I should also point out that there was also a different chemistry in the room for ’96, because Chip had done a deal with [NFL legend] Joe Montana, and of course Alex Zanardi had arrived. He just had this incredible personality and it raised the level of everybody in the team. It put extraordinary pressure on Jimmy Vasser, and Jimmy rose to the occasion: he became another person in ’96, really dug deep and showed his talent.
Everyone motivated each other; Montana was excited, Chip was excited, and even Mike Hull – who’s a quiet motivator – had an influence on Jimmy. And Jim Hayhoe, who had run Jimmy before he joined us, was also there. It was a strong combination. Plus you had Rob Hill, crew chief on Zanardi’s car, Mo Nunn, Grant Weaver and Julian Robertson, Ricky Davis, Scott Harner, Tim Keene… They’re all still in racing – that’s how much they loved the job.

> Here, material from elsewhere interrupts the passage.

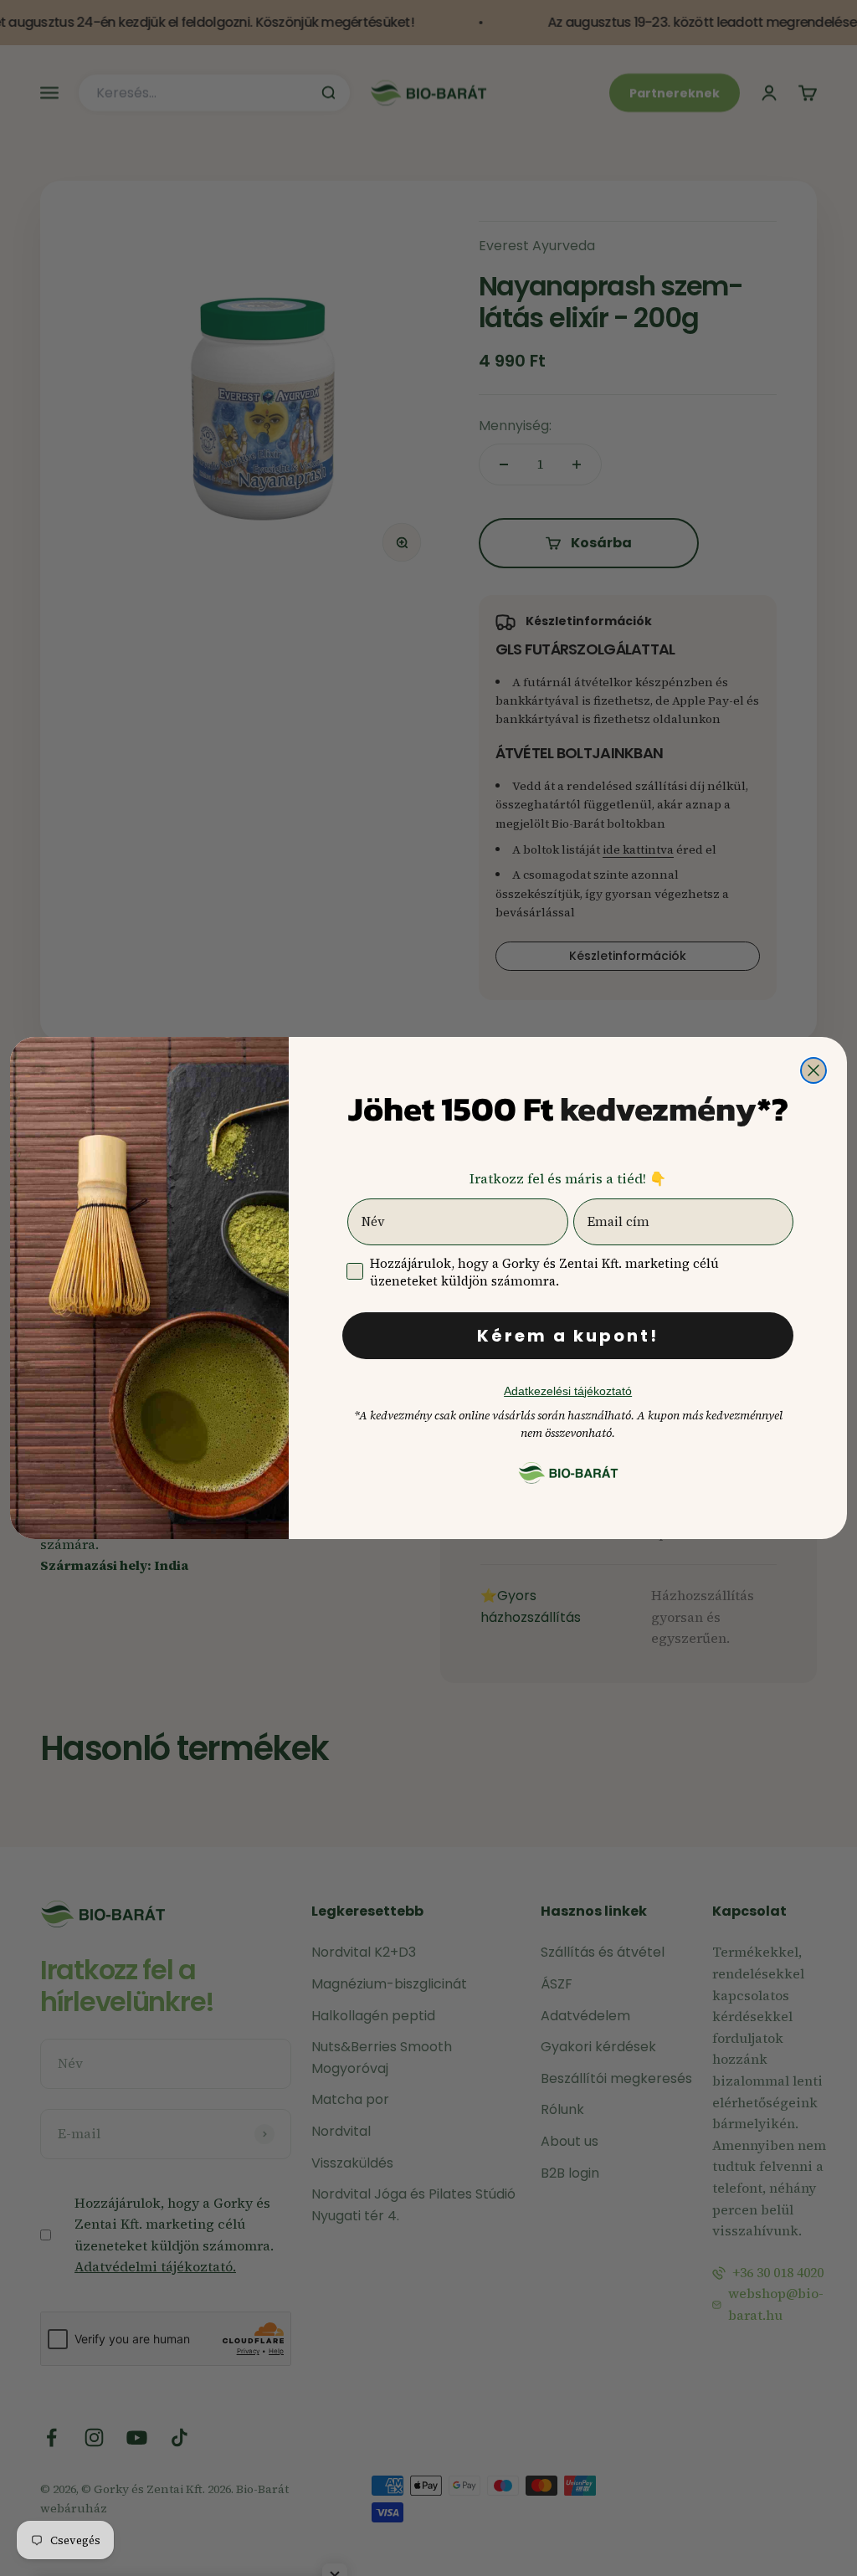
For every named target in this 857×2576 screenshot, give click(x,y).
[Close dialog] (813, 1070)
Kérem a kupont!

Mo Nunn (right) formed part of the strong brain trust that got the most out of Vasser (left). Getty Images
Julian Robertson: I think we knew Firestone was going to be good. Scott Pruett [Patrick Racing] and Andre Ribeiro [Tasman Motorsports] had each won a race on Firestones the previous season. And Pruett had scored several other top fives. Also, Patrick Racing used to stay on and do tire tests after a lot of the races – unlimited testing back then – so they were gaining knowledge very, very quickly. Also, Firestone kept it very simple from the outset, whereas I remember Goodyear seemed to have a lot of different tire compounds: every oval, it felt like we had a different compound at each corner of the car from anything we’d seen before. It’s hard to dial the car in when the tires are changing that much. By the time we had signed with Firestone, they just had a short-oval tire, a superspeedway tire, a road course tire and a street course tire, so that gave us good baselines from track to track. That was a lot more straightforward, because it meant we knew what we had going into the weekend and we’d set the cars up accordingly, and then just make tweaks depending on track conditions and temperatures.
And as for Honda, I mean – they’re just racers, aren’t they? It was super-cool to be developing motors with them. I remember at the Firebird road course in Phoenix, during early development, although I don’t recall the exact figures – say 12,500 rpm as maximum revs – they walked in one morning and said, ‘OK, you can run 13,500 now.’ Whoah! We had been treating it as a big deal when we were allowed an extra 100 rpm, and now we’re with a company that says we can go up another 1,000! So Honda were truly going for it.
Jimmy Vasser: The Ford had had some reliability problems, and it was clear that Honda were coming hard, taking it very seriously. And Firestone were doing a lot of testing, and we were to become their number one team, whereas Goodyear always leaned on Penske and Newman/Haas for their tests. I figured I’d get a lot of test miles with the Firestone switch, so I wasn’t worried about these decisions: I saw them as net positives.